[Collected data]

-=-=-

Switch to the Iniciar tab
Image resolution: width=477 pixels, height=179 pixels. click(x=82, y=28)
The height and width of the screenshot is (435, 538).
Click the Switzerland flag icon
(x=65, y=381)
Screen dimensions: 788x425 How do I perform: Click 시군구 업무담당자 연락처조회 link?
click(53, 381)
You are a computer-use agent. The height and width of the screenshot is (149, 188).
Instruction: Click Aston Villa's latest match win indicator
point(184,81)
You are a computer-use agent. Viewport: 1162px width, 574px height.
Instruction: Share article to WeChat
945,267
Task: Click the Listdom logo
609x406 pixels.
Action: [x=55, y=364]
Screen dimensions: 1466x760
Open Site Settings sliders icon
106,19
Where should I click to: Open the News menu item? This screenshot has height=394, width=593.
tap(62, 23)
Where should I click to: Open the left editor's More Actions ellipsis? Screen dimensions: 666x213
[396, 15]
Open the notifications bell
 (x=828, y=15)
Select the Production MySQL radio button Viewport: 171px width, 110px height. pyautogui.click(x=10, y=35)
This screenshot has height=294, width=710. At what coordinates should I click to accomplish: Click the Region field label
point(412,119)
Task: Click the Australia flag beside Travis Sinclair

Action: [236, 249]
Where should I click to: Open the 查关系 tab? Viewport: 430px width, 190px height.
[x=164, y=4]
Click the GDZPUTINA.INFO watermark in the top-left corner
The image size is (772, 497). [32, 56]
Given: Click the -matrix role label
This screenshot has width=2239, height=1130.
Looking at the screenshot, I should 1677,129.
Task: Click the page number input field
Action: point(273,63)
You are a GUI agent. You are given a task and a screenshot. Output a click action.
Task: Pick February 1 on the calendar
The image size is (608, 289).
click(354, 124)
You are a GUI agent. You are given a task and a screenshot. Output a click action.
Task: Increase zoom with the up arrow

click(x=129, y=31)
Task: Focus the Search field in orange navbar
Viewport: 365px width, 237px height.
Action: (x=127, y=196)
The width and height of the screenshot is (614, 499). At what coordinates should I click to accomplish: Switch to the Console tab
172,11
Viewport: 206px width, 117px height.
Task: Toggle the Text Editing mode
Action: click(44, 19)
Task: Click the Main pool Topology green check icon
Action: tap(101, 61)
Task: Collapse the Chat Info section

-=-=-

[Exercise aim] Reproduce the lines from the one containing "Task: Pick February 1 on the calendar" to the end of the entries, keeping both ends and adding nothing.

[Output for this task]
Task: Pick February 1 on the calendar
The image size is (608, 289).
click(354, 124)
You are a GUI agent. You are given a task and a screenshot. Output a click action.
Task: Increase zoom with the up arrow

click(x=129, y=31)
Task: Focus the Search field in orange navbar
Viewport: 365px width, 237px height.
Action: (x=127, y=196)
The width and height of the screenshot is (614, 499). At what coordinates should I click to accomplish: Switch to the Console tab
172,11
Viewport: 206px width, 117px height.
Task: Toggle the Text Editing mode
Action: click(44, 19)
Task: Click the Main pool Topology green check icon
Action: tap(101, 61)
Task: Collapse the Chat Info section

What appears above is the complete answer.